Parlamentskorrespondenz Nr. 553 vom 27.06.2005

PARLAMENT: KHOL ÜBERREICHT MARGARETHA LUPAC-WISSENSCHAFTSPREIS

Auszeichnung geht an Patricia Heindl und Team um Wolfgang C. Müller

Wien (PK) - Nationalratspräsident Andreas Khol überreichte heute Abend im Rahmen eines Festakts im Parlament den Wissenschaftspreis 2005 der Margaretha Lupac-Stiftung für Parlamentarismus und Demokratie. Die Auszeichnung, die mit insgesamt 15.000 € dotiert ist und heuer zum ersten Mal vergeben wurde, teilen sich eine Personengemeinschaft rund um den Politikwissenschafter Wolfgang C. Müller sowie die junge Wissenschafterin Patricia Heindl. Ihre Forschungsarbeiten - eine Studie über die österreichischen Abgeordneten bzw. eine Dissertation über das Parteienrecht - waren von einer Jury unter dem Vorsitz von ORF-Generaldirektorin Monika Lindner ausgewählt worden.

Nationalratspräsident Khol betonte bei der Preisverleihung, die Auszeichnung der beiden Arbeiten sei ganz im Sinne der Lupac-Stiftung. Wolfgang C. Müller und sein Team hätten auf Basis von Interviews mit allen 183 Abgeordneten ein "großartiges Buch" geschrieben, das der Demokratie und der Wissenschaft diene und dem Klischee eines Abgeordneten widerspreche. Die Dissertation von Patricia Heindl über politische Parteien habe wiederum, so Khol, bei der Gründung des BZÖ bereits eine große Rolle gespielt und den Test in der Praxis bestanden.

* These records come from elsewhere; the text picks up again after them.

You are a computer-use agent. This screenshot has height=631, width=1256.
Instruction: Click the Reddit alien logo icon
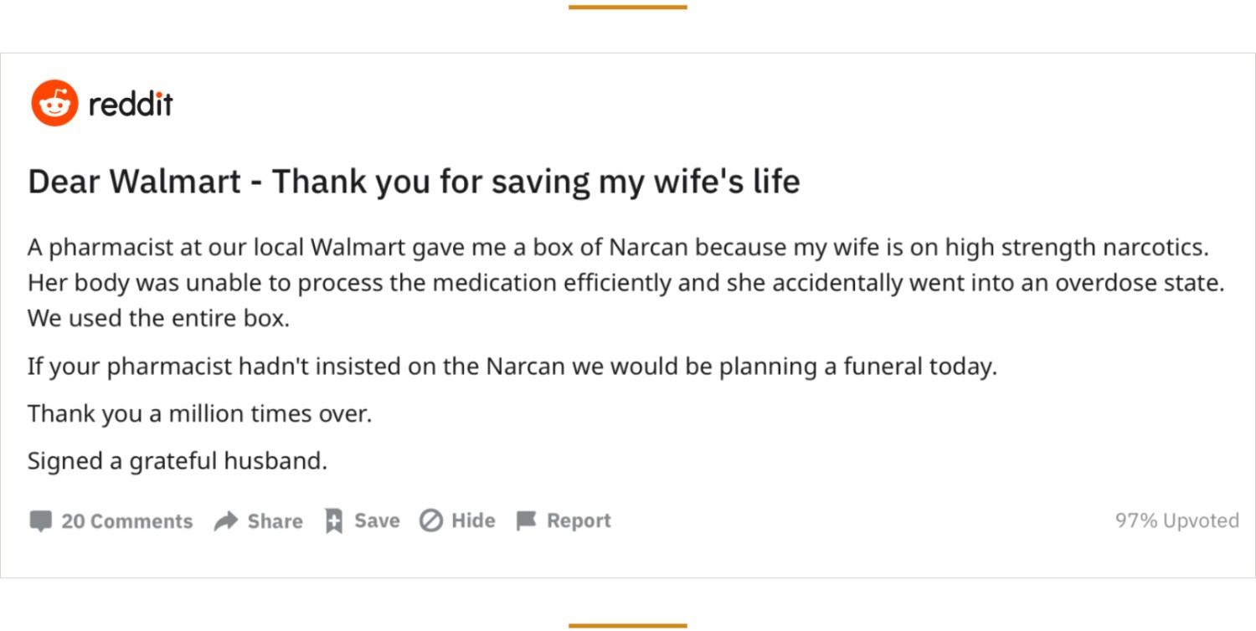(54, 104)
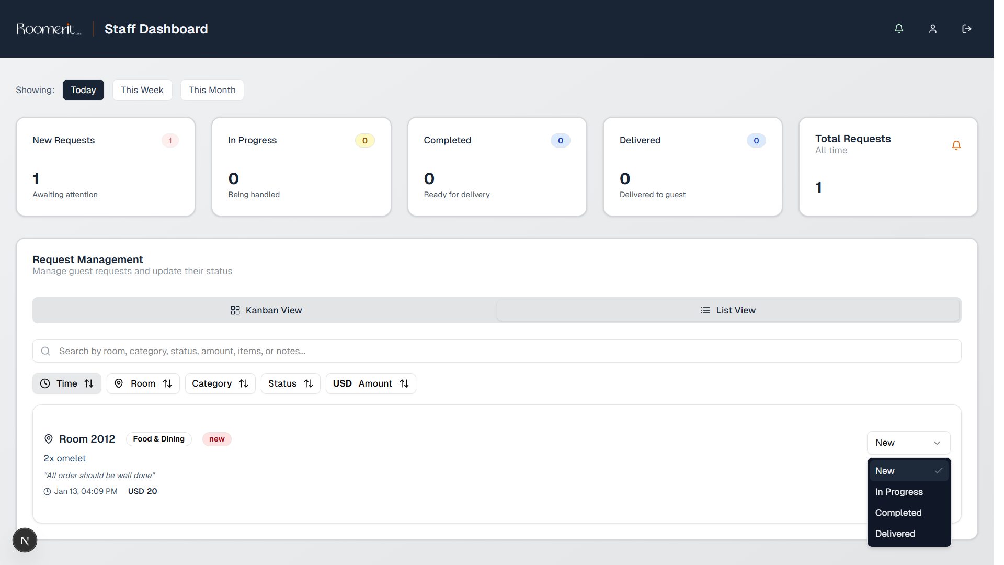The height and width of the screenshot is (565, 1004).
Task: Sort requests by USD Amount
Action: 370,383
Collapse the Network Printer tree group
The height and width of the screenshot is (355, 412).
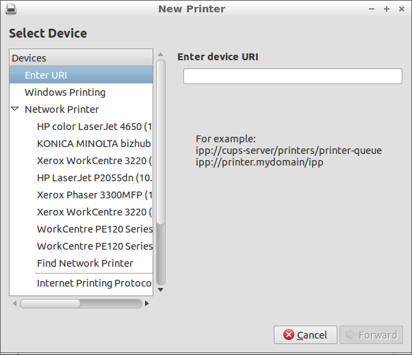pos(15,109)
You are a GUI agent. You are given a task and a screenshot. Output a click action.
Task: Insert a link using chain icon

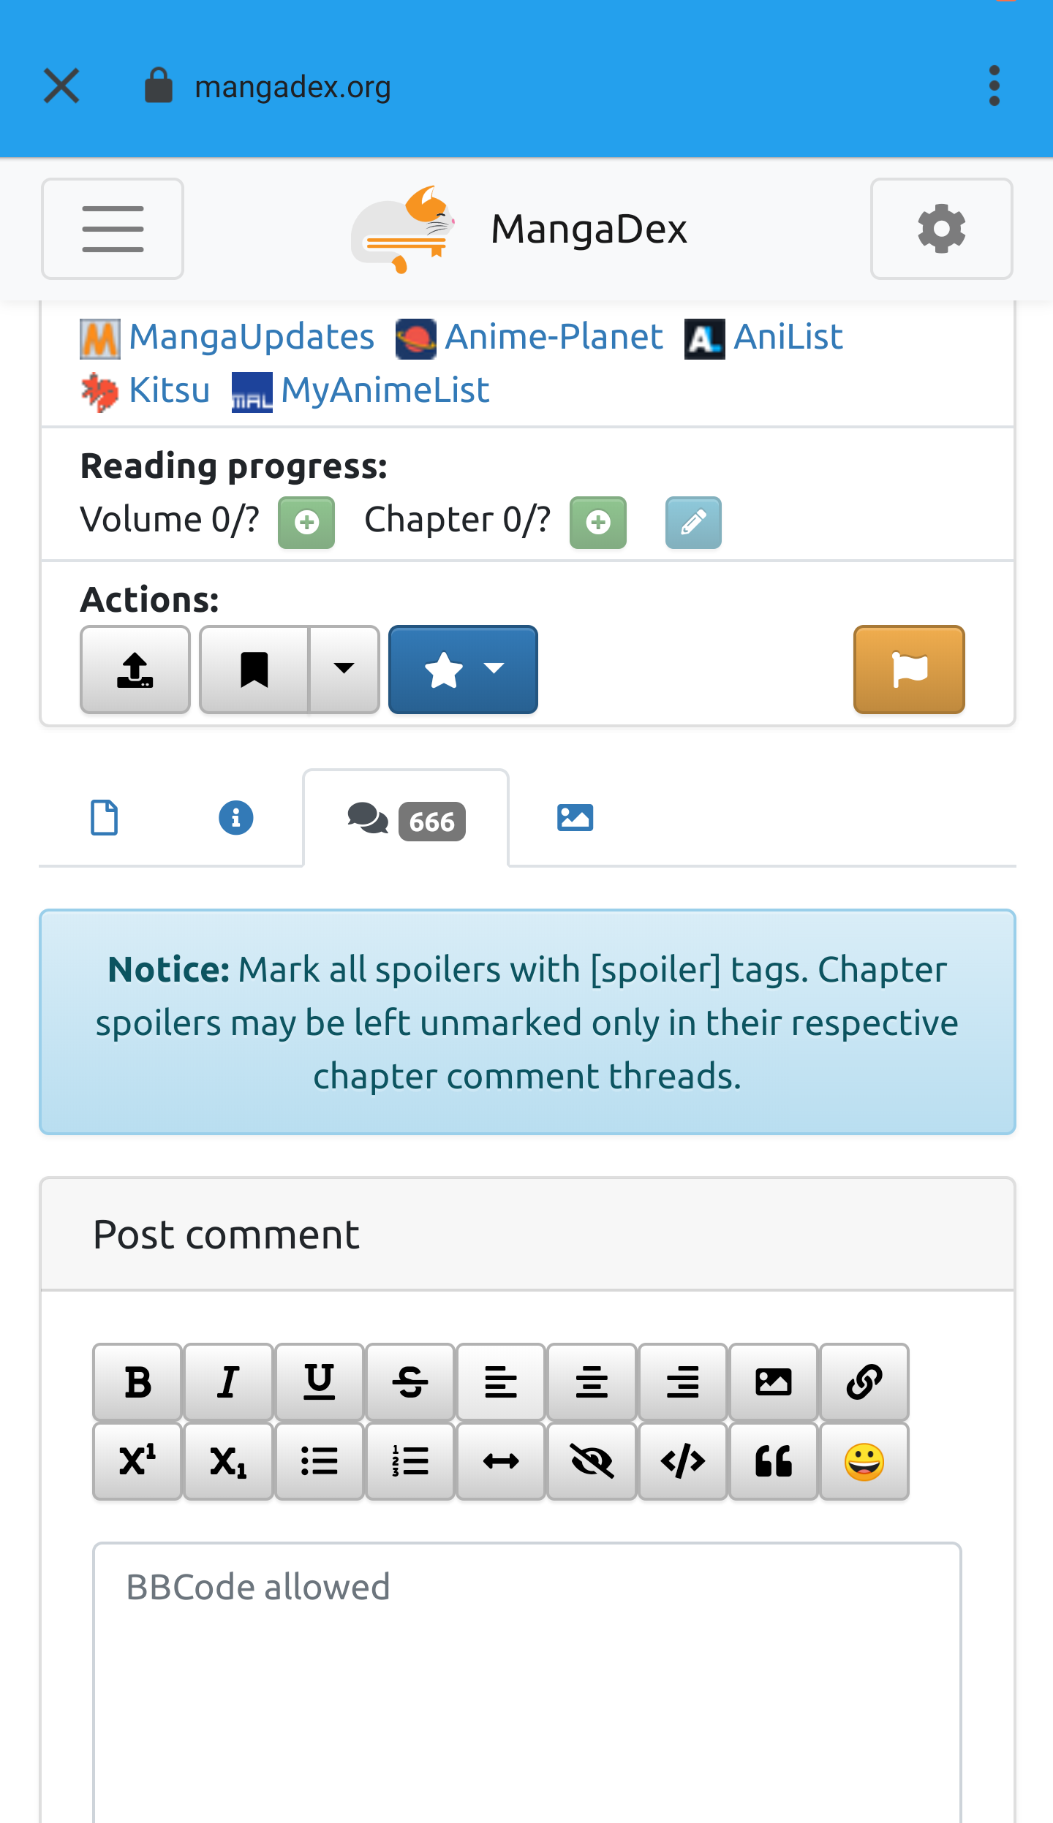864,1382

Die Laudatio auf die Preisträger hielt Universitätsprofessor Manfried Welan. Die Studie des Teams rund um Politikwissenschafter Wolfgang C. Müller über die österreichischen Abgeordneten sei die erste große derartige Untersuchung, skizzierte er, sie sei spannend und verständlich geschrieben und von hohem wissenschaftlichen Niveau. Unter den Abgeordneten gebe es Generalisten und Experten, Mandatare, die im Vordergrund stehen, und Hinterbänkler, "Showhorses" und Zuschauer, meinte Welan, jedenfalls sei ihre Tätigkeit aber vielfältig, dadurch entstehe eine Rollenvielfalt wie in keinem anderen Beruf. So mancher Abgeordnete habe, so Welan, als "Universaldilettant" begonnen und sei im Laufe der Zeit zum Experten für einen ganz bestimmten Bereich geworden. Das Parlament müsse als Ganzes gesehen werden, appellierte Welan, ohne Parlament und Parlamentarismus keine Demokratie.

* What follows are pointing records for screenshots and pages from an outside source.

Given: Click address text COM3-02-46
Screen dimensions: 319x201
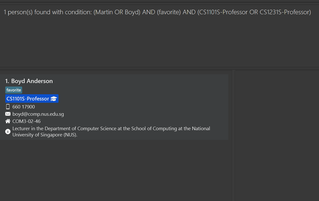Looking at the screenshot, I should click(x=27, y=121).
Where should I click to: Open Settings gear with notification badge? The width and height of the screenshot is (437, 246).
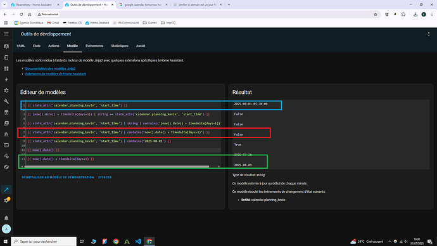(6, 200)
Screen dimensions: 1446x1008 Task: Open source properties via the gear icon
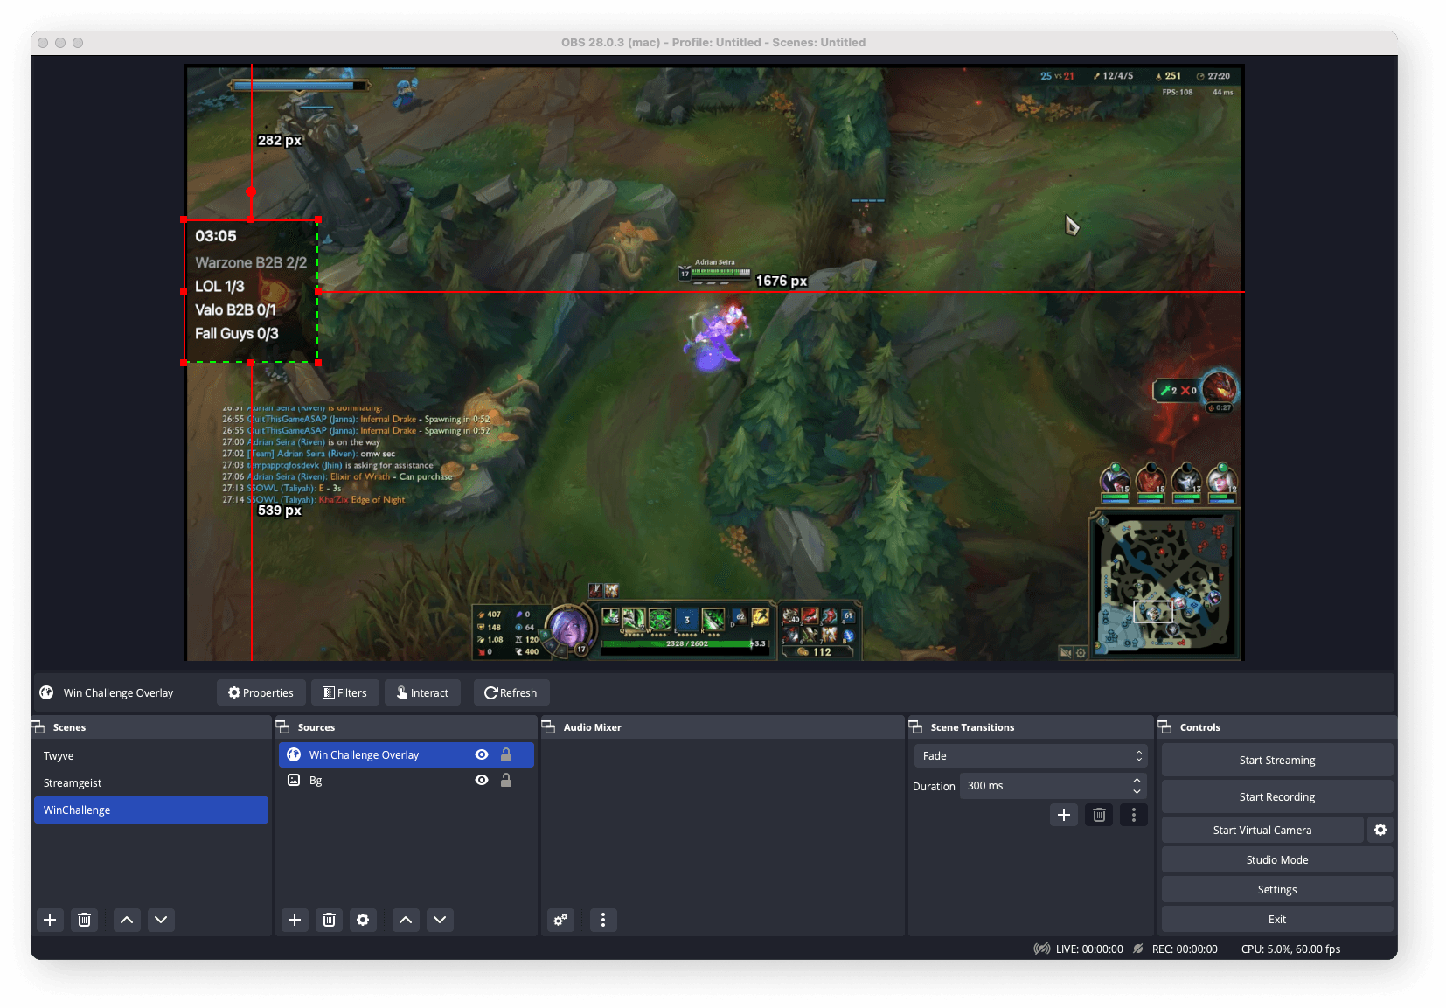(x=363, y=920)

Großes Lob äußerte Welan auch über die Dissertation von Patricia Heindl. So wie die Arbeit von Müller und seinem Team auch für Nichtpolitologen verständlich sei, so sei die Arbeit von Heindl auch für Nichtjuristen lesbar, unterstrich er. Das Ziel, die Stellung der Parteien im Verfassungsrecht umfassend zu beleuchten, sei vorbildlich erreicht worden.

ORF-Generaldirektorin Monika Lindner hielt als Vorsitzende der Jury fest, die Jury habe es sich nicht leicht gemacht. Immerhin seien 27 Einreichungen aus zahlreichen Ländern - u.a. Österreich, Italien, Deutschland und den USA - vorgelegen.

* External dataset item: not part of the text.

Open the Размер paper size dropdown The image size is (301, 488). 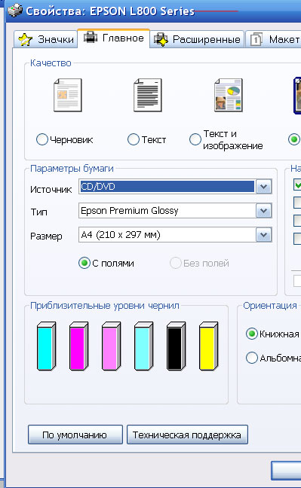264,235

Sowohl Wolfgang C. Müller als auch Patricia Heindl zeigten sich über die Auszeichnung erfreut. Ihr Anspruch sei es nicht gewesen, alle Fragen im Zusammenhang mit der rechtlichen Stellung von Parteien zu lösen, betonte Heindl, vielmehr habe sie Problemstellungen aufzeigen und systematisieren wollen. Zwischen politischer Realität und Recht gebe es oft Divergenzen, skizzierte Heindl, unter anderem habe sie etwa interessiert, wie könne es passieren, dass jemand die Frist für die Wahlkampfkostenrückerstattung versäume und diese dennoch erhalte. Es gebe in diesem Bereich noch viel zu tun für den Gesetzgeber, mahnte Heindl, ihr Befund, dass im Parteienrecht sehr vieles ungeregelt und vieles ungenau geregelt sei und Begriffe immer wieder vermischt würden, bleibe aufrecht.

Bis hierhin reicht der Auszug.